OAB (Ordem dos Advogados do Brasil) and associations of magistrates and civil servants filed an ADI (Direct Action of Unconstitutionality) against the changes. They ask, as a precautionary measure, for the suspension of amendments enacted by Congress, in addition to the declaration of unconstitutionality of the measures.
Also part of the group are AMB (Association of Brazilian Magistrates), CSPB (Confederation of Public Servants of Brazil), CSPM (National Confederation of Public Servants and Employees of Foundations, Municipalities and Municipalities), Conacate (National Confederation of Typical State Careers and Activities) and Cobrapol (Brazilian Confederation of Civil Police Workers).
The constitutional changes contested by the entities were made after a government proposal last year, which justified the need for the measure citing the expressive growth of precatories in 2022 (from 61%, to R$ 89 billion). The Executive stated that the amount, along with the need for other expenses (such as social benefits), would not fit within the spending ceiling.
Congress, after discussions, approved the flexibility requested by the government in two amendments – after slicing the text for it to be approved more quickly.
In one of them, the rule for correcting the spending ceiling changed (causing its expansion). In another, it created an annual limit for the payment of precatories within the ceiling.
The amount of unpaid precatories started, with the measure, to be postponed to subsequent years – with the possibility of being paid off earlier through alternative measures (such as payment with a 40% discount, settlement of active debt, meeting accounts with debts of subnational entities, purchase of public real estate, among others).
The action in the STF calls the measures a “moratorium” on precatories and claims that the amendments violated a significant set of fundamental rights and guarantees.
The entities raise a set of arguments to point out both the formal unconstitutionality, as a result of what they call “defects in the procedure adopted in the approval of amendments”, and the material unconstitutionality regarding the content of the approved norms.
On the first front of argument, on the procedures, a maneuver by the Speaker of the Chamber, Arthur Lira (PP-AL), who authorized parliamentarians on mission to participate in the vote, is specifically contested.
The maneuver was fundamental to approve the PEC, as shown by the leaf. Eight deputies voted thanks to the loophole created, and the text was approved with a gap of just four votes.
“The parliamentarians temporarily removed from their duties as a result of an official mission abroad could not have voted in the session in question, as they were authorized to leave due to an official commitment. Therefore, there was a circumvention of the due legislative process and violation of the public interest […], which implies a direct offense against the principle of administrative morality and impersonality”, say the entities.
Another contested point is the slicing of the proposal. The PEC, after approval by the Chamber, was sent to the Senate. The proposal was amended in the new House – but not entirely returned to the Chamber.

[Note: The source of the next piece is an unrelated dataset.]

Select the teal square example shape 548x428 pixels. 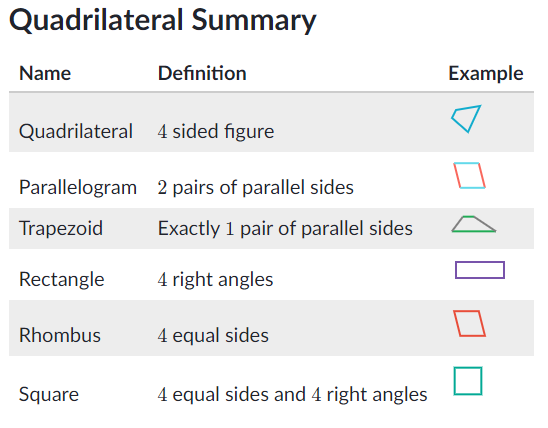click(468, 381)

Through an agreement between the leaders, the presidents of the Chamber and Senate decided to enact the portion of the proposal on which there was consensus. “The enactment of a section that has not been amended […] violates the constitutional requirement of approval by the two houses of the National Congress. This is because the PEC consists of a single proposition, which deduces constitutional changes designed to make sense in its entirety”, say the entities.
In the discussion on the content of the proposal, the ADI raises objections to six points. Among them, the establishment of a ceiling for the payment of precatories.

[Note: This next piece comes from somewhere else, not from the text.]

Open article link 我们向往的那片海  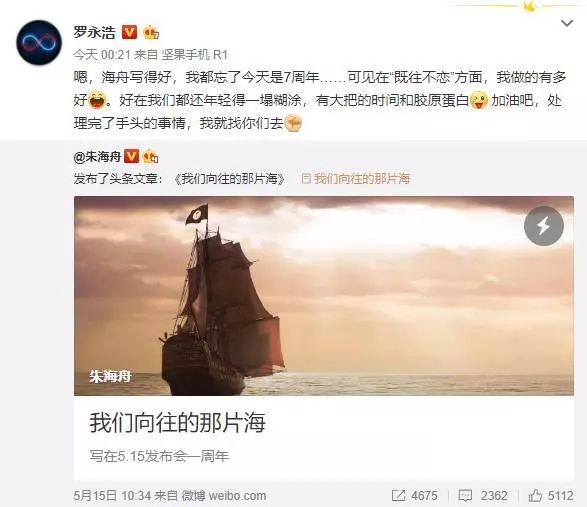point(356,179)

“The unconstitutional and arbitrary stipulation of a limit for the payment of debts […], the device [estabelece que] only [haverá] guarantee to receive the amounts in the following financial year upon waiver of 40% of their credits, a true state confiscation of the citizens’ assets”, say the entities.
It is also questioned the use of Selic to correct the values of precatories. For the entities, the index is inadequate, unconstitutional and does not cover inflation. “Updating below the inflation rate, unilaterally and imposingly, represents confiscation”, they say.

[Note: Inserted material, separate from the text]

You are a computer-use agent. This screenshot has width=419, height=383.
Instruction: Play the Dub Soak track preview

The entities also question the so-called meeting of accounts, a mechanism through which taxpayers who owe the Union can reduce the debt in the same amount of the precatories that they have to receive from it. They say that this measure was already declared unconstitutional by the STF after the 2009 amendment and that the text violates the separation of powers by restricting the effectiveness of judicial decisions.
Sought, the Ministry of Economy reported that the PGFN (Attorney General’s Office) has not yet been notified as to the content of the lawsuit and that, in due course, “will present, together with the AGU [Advocacia-Geral da União], all the information necessary to demonstrate to the STF the constitutionality of the constitutional amendments”.